Podczas koncertu wielokrotnie dawała rodzimym miłośnikom jej twórczości znać, że są dla niej bardzo ważni. Owinęła się nawet polską flagą.
- Nie wiem, co bym bez was zrobiła! Jesteście najbardziej... - łkała na koncercie. - Nawet nie wiem, co powiedzieć... Bardzo wam dziękuję!
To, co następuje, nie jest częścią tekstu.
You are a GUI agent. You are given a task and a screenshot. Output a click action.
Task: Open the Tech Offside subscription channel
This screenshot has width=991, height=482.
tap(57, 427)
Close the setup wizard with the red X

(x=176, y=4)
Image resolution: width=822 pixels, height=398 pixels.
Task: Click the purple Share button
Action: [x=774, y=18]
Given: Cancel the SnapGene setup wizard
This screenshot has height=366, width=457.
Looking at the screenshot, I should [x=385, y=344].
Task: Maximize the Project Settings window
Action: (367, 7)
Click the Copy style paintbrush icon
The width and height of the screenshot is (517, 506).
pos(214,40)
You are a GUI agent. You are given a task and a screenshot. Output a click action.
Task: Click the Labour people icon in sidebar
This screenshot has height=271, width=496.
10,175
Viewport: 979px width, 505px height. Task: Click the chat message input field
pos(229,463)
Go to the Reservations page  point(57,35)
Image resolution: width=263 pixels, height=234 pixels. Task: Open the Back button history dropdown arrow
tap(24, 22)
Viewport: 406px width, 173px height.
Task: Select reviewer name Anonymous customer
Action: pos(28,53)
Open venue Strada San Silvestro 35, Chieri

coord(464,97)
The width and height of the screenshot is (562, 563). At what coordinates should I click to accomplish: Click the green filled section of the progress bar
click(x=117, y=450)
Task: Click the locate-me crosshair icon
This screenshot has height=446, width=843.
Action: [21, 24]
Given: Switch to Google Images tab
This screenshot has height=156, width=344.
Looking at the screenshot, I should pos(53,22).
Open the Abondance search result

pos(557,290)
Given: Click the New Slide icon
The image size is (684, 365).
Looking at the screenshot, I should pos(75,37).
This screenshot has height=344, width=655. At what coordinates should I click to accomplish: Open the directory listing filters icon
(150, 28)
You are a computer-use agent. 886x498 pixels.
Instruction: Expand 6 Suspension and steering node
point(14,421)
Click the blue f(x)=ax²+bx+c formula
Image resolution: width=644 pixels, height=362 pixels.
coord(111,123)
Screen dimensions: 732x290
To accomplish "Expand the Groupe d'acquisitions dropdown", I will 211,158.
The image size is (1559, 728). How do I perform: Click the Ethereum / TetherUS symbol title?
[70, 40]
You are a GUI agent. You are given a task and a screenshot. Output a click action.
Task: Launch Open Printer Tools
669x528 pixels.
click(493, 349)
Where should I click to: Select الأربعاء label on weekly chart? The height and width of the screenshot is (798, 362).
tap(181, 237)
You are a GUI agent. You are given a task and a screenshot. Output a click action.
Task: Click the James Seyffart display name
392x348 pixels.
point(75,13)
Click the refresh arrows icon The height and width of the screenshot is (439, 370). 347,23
Jednak zaraz po koncercie ruszyła na lotnisko, wsiadła do samolotu i... tyle ją widzieliśmy. Nie obejrzała miasta, w którym rozpoczęła się II wojna światowa, gdzie narodziła się Solidarność, dając nadzieję na wolność krajom Europy Środkowej... Wielka gwiazda wolała nocleg w Holandii.
Może piosenkarka pomieszkująca w luksusowym londyńskim hotelu Mandarin Oriental uznała, że w Trójmieście nie ma odpowiedniego dla niej miejsca. GaGa ma też słabość do oryginalnej kuchni włoskiej i uwielbia steki z pastą cebulową. Czyżby uznała, że Polacy nie są w stanie zrobić odpowiedniego jedzenia? A może po prostu doszła do wniosku, że jest u nas za zimno.
Nawet nie wie, biedaczka, ile ją ominęło atrakcji. Ale może doceni walory Polski, kiedy wpadnie tu znowu na koncert.